# USCG Cutter Taney by Revell



## Modlerbob (Feb 10, 2011)

This isn't an aircraft but it is military.
I first built this model in the 1960s and most likely blew it up in a nearby canal after a while. Well I have now built it again, complete with it's molded on railings, and coiled ropes. This kit has aged well and did not have all of the usual ejector pin bumps ( It does have some) and heavy flash that some of the other older Revell ship models. My intention was not to remove all the railings and details and then spend more on PE than I did on the model itself but rather build it as I did long ago except that I hope I did a better job this time around. I still have the rigging to add and some weathering but that will be it.


----------



## djnick66 (May 2, 2008)

Nice build. The Taney is one of the better old Revell box scale ships. It looks nice in white !


----------



## walsing (Aug 22, 2010)

Nice!


----------



## Modlerbob (Feb 10, 2011)

OK, I have now weathered the model and I have mixed feelings about the results. The model if built straight from the box represents the ship as it appeared in the late 1940's or early 1950's after the extra 5" turrets were removed but before the modernization we see on the ship in Baltimore harbor.

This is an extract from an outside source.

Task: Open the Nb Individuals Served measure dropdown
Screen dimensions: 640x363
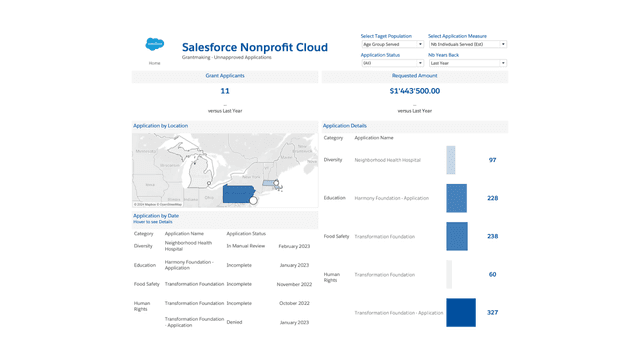Action: point(468,44)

That also means it was still on active duty and might weather up if on a deployment. Coast Guard Cutters that spend most of their time tied up at a pier and only venture out to sea occasionally, from what I have observed, stay very clean and rust free.
So I have assumed that the Taney during the 1950's would have deployed on extended cruises and probably rusted up to a fair degree. But I think maybe I over did it.


----------



## djnick66 (May 2, 2008)

I think she looks pretty nice. The weathering helps break up the stark white (not that a clean ship is bad either).


----------



## surfsup (Apr 19, 2009)

For the age of the Kit, you have really done a nice job on her.....CHeers mark


----------